# Action item
Copy out the data below. Keep every word as it is.

------------------------------------------------------------

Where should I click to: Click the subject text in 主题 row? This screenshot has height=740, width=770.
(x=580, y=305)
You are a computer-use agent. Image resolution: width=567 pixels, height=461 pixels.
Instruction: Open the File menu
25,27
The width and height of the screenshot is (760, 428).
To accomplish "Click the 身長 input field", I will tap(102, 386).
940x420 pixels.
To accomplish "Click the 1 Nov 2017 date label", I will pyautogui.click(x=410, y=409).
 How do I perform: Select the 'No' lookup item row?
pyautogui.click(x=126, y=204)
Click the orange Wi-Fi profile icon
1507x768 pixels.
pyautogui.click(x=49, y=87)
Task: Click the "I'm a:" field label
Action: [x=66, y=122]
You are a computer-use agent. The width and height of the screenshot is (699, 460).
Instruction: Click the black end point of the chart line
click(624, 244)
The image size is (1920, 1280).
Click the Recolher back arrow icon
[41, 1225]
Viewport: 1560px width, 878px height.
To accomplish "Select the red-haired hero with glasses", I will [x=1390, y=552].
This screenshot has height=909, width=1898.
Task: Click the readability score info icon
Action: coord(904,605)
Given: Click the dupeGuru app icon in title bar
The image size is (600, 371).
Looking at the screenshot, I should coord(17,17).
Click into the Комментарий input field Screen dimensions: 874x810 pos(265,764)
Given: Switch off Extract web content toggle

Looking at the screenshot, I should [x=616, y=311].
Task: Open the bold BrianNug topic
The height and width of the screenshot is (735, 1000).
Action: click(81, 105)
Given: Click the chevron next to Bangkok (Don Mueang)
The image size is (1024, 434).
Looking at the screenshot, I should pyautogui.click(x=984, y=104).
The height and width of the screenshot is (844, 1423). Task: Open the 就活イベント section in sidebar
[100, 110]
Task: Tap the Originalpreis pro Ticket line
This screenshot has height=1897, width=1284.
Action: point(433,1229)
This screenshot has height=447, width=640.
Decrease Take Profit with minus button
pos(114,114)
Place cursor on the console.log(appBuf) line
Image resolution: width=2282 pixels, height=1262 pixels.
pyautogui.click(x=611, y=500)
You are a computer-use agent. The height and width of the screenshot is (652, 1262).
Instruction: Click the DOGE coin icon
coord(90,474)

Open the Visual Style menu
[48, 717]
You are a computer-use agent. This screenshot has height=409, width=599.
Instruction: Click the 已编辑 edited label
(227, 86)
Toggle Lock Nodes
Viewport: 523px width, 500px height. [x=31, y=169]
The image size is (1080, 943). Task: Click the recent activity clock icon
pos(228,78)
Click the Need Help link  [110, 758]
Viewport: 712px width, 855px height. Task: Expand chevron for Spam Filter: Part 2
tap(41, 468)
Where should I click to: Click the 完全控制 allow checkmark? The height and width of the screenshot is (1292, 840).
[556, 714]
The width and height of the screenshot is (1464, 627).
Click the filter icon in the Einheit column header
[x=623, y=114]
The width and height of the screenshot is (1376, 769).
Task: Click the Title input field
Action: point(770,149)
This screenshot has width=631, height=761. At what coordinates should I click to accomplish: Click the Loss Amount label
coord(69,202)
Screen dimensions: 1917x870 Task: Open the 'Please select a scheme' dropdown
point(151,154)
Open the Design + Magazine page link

------------------------------------------------------------

# Final answer
Where should I click to: Click the subject text in 主题 row? This screenshot has height=740, width=770.
(x=580, y=305)
You are a computer-use agent. Image resolution: width=567 pixels, height=461 pixels.
Instruction: Open the File menu
25,27
The width and height of the screenshot is (760, 428).
To accomplish "Click the 身長 input field", I will tap(102, 386).
940x420 pixels.
To accomplish "Click the 1 Nov 2017 date label", I will pyautogui.click(x=410, y=409).
 How do I perform: Select the 'No' lookup item row?
pyautogui.click(x=126, y=204)
Click the orange Wi-Fi profile icon
1507x768 pixels.
pyautogui.click(x=49, y=87)
Task: Click the "I'm a:" field label
Action: [x=66, y=122]
You are a computer-use agent. The width and height of the screenshot is (699, 460).
Instruction: Click the black end point of the chart line
click(624, 244)
The image size is (1920, 1280).
Click the Recolher back arrow icon
[41, 1225]
Viewport: 1560px width, 878px height.
To accomplish "Select the red-haired hero with glasses", I will [x=1390, y=552].
This screenshot has height=909, width=1898.
Task: Click the readability score info icon
Action: coord(904,605)
Given: Click the dupeGuru app icon in title bar
The image size is (600, 371).
Looking at the screenshot, I should coord(17,17).
Click into the Комментарий input field Screen dimensions: 874x810 pos(265,764)
Given: Switch off Extract web content toggle

Looking at the screenshot, I should [x=616, y=311].
Task: Open the bold BrianNug topic
The height and width of the screenshot is (735, 1000).
Action: click(81, 105)
Given: Click the chevron next to Bangkok (Don Mueang)
The image size is (1024, 434).
Looking at the screenshot, I should pyautogui.click(x=984, y=104).
The height and width of the screenshot is (844, 1423). Task: Open the 就活イベント section in sidebar
[100, 110]
Task: Tap the Originalpreis pro Ticket line
This screenshot has height=1897, width=1284.
Action: point(433,1229)
This screenshot has height=447, width=640.
Decrease Take Profit with minus button
pos(114,114)
Place cursor on the console.log(appBuf) line
Image resolution: width=2282 pixels, height=1262 pixels.
pyautogui.click(x=611, y=500)
You are a computer-use agent. The height and width of the screenshot is (652, 1262).
Instruction: Click the DOGE coin icon
coord(90,474)

Open the Visual Style menu
[48, 717]
You are a computer-use agent. This screenshot has height=409, width=599.
Instruction: Click the 已编辑 edited label
(227, 86)
Toggle Lock Nodes
Viewport: 523px width, 500px height. [x=31, y=169]
The image size is (1080, 943). Task: Click the recent activity clock icon
pos(228,78)
Click the Need Help link  [110, 758]
Viewport: 712px width, 855px height. Task: Expand chevron for Spam Filter: Part 2
tap(41, 468)
Where should I click to: Click the 完全控制 allow checkmark? The height and width of the screenshot is (1292, 840).
[556, 714]
The width and height of the screenshot is (1464, 627).
Click the filter icon in the Einheit column header
[x=623, y=114]
The width and height of the screenshot is (1376, 769).
Task: Click the Title input field
Action: point(770,149)
This screenshot has width=631, height=761. At what coordinates should I click to accomplish: Click the Loss Amount label
coord(69,202)
Screen dimensions: 1917x870 Task: Open the 'Please select a scheme' dropdown
point(151,154)
Open the Design + Magazine page link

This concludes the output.